My speed wasn’t the same as it was changed but this was good enough. My legs felt free, the air cooling my heated skin and my feet easily taking me home even without shoes. Halfway home I ripped the sleeves from the shirt to keep the heat down and belatedly realized I’d ruined something of Emmet’s as well. I knew he wouldn’t mind.
I didn’t have time to do much at home other than to put on some shoes, I had to steal some of Charlie’s sneakers since mine didn’t really fit anymore, and to grab my truck.
This drive was even louder than before, the roar of the engine causing me to flinch before it settled down. On the way I tried to think of a way to explain these changes. By the time I parked, the only plan I had was to walk with a slouch and hope no one commented on my wardrobe.
This plan failed the moment I got out of the truck.
All eyes were on me as I walked to the door with my head down. I tried to ignore them, making sure I looked nowhere but my shoes, but it was hard not to hear the whispers now. I could hear so much more and I wasn’t sure I liked it in this instance.
I needed a distraction, as well as information, so I headed to the library. The school didn’t have much but I figured it was the only place I had for a quick attempt before class. As expected, I didn’t find much beyond some stories of the Quileute tribe I’d already read and a few books on folklore. Nothing to explain why I’d suddenly become a teen werewolf.

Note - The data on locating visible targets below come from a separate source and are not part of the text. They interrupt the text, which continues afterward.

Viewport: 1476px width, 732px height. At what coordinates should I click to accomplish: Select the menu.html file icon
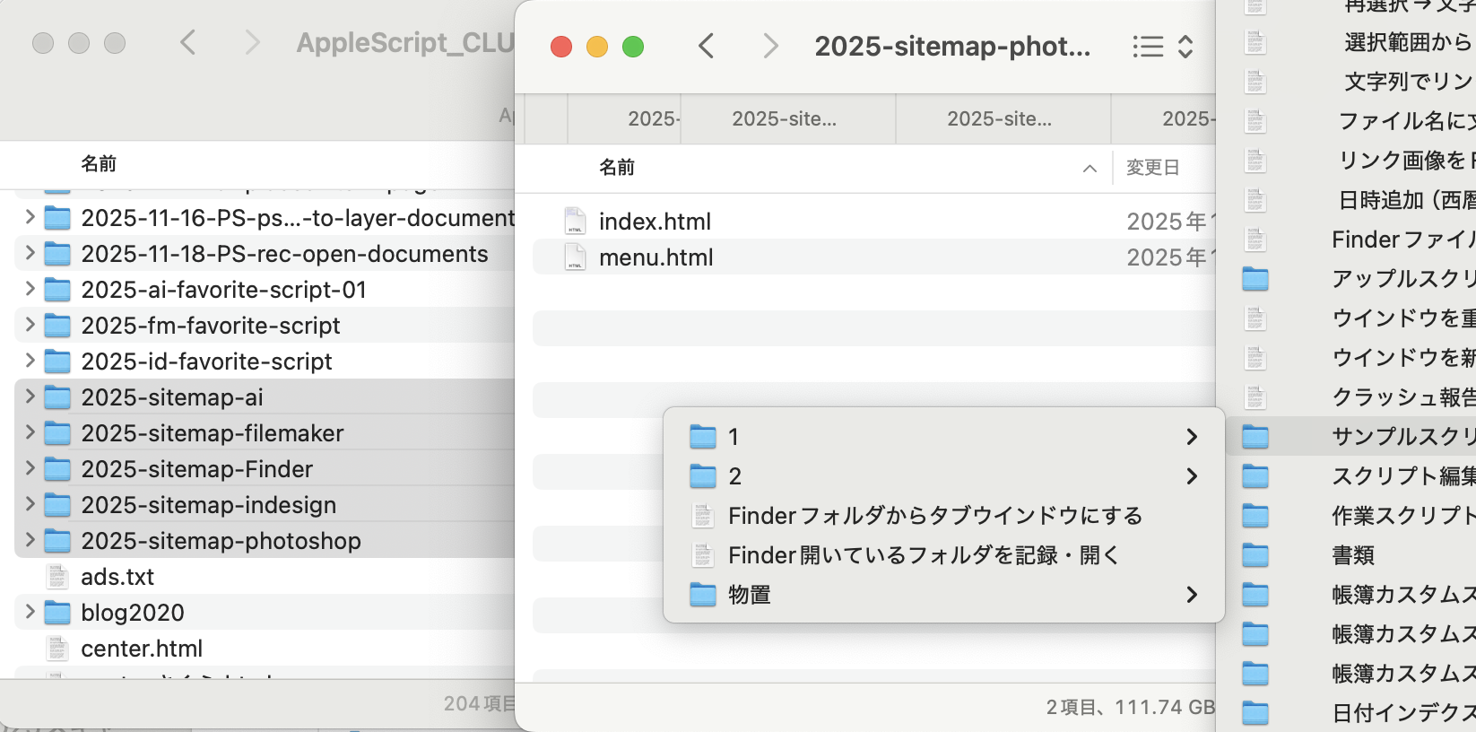(575, 257)
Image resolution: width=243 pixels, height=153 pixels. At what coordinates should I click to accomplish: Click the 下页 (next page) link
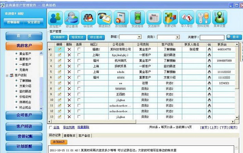coord(223,127)
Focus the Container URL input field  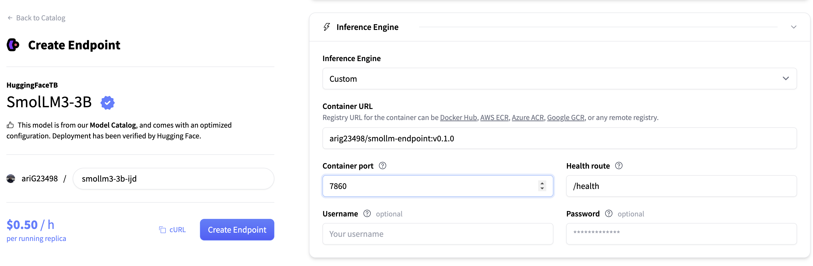559,138
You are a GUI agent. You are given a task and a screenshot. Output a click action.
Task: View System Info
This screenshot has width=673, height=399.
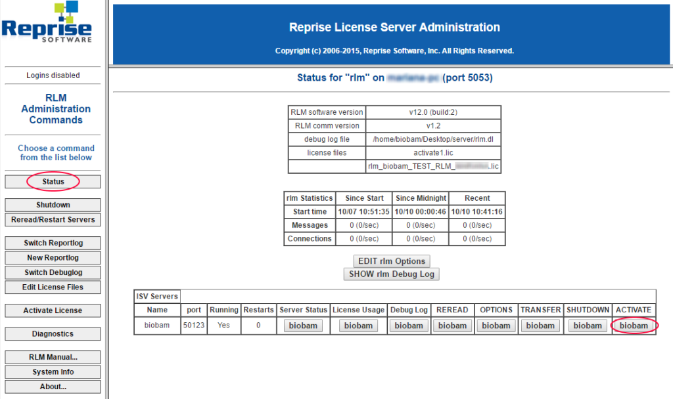point(52,371)
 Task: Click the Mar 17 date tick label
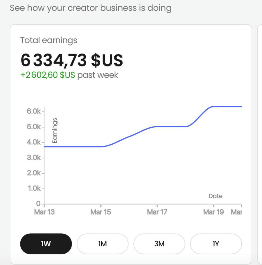pos(157,212)
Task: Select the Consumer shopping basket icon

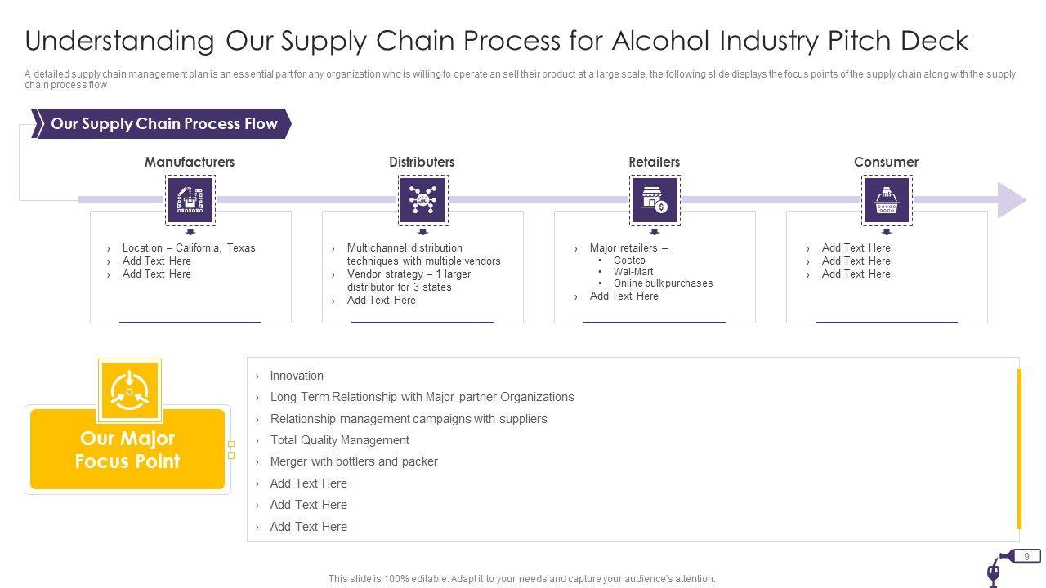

I spent the day listening to the whispers, the rumors, the questions that came from every inch of the school. No one asked me directly, only Angela spoke to me like everything was fine and I thanked her profusely in my mind for putting her curiosity on hold when she saw the sheer frustration on my face.
Thankfully I didn’t have to explain to Charlie yet. He was sleeping on the couch when I got home, still in uniform. I quickly made some sandwiches for both of us and left him a note saying I would be at Angela’s again before I grabbed my food and some clothes and headed back to the Cullen house.
If I was going to change again, I wanted to be away from Charlie and near the forest. There was still a computer in the house to try to figure this out and I could find some peace in Alice’s room if I needed a break. I didn’t have much time before sundown and I wanted to try to do some digging before the moon rose.
Pulling up the driveway, I felt a strange pull in my chest, like someone had tied a string around my heart. Slowing to a stop, I got out of the truck, swallowing thickly past the lump in my throat as I caught sight of a light on inside the house.
I must have turned it on this morning. Either that or I was finally losing it.
Slowly, I went to the front door and hesitated to open it. Either I was seeing things, I had left a light on or, my heart thudded painfully in my chest, someone had come home. Taking a deep breath, I finally opened the door and walked inside.
The living room was brightly lit and a small bag sat on the couch where it had obviously been thrown. The now uncovered couch. So option three it was.
I bit my lip as I walked further inside and then forced back a sob when I breathed in and caught the scent in the air. Her scent. It was everywhere, new and inviting and so unlike the leftover shadow of her that was left in her room.
I’d barely breathed the word, the last hint of her name just leaving my mouth when I felt the wind shift and then she was there. Standing in the open front door, her eyes wide and her hands clenched at her sides in worry.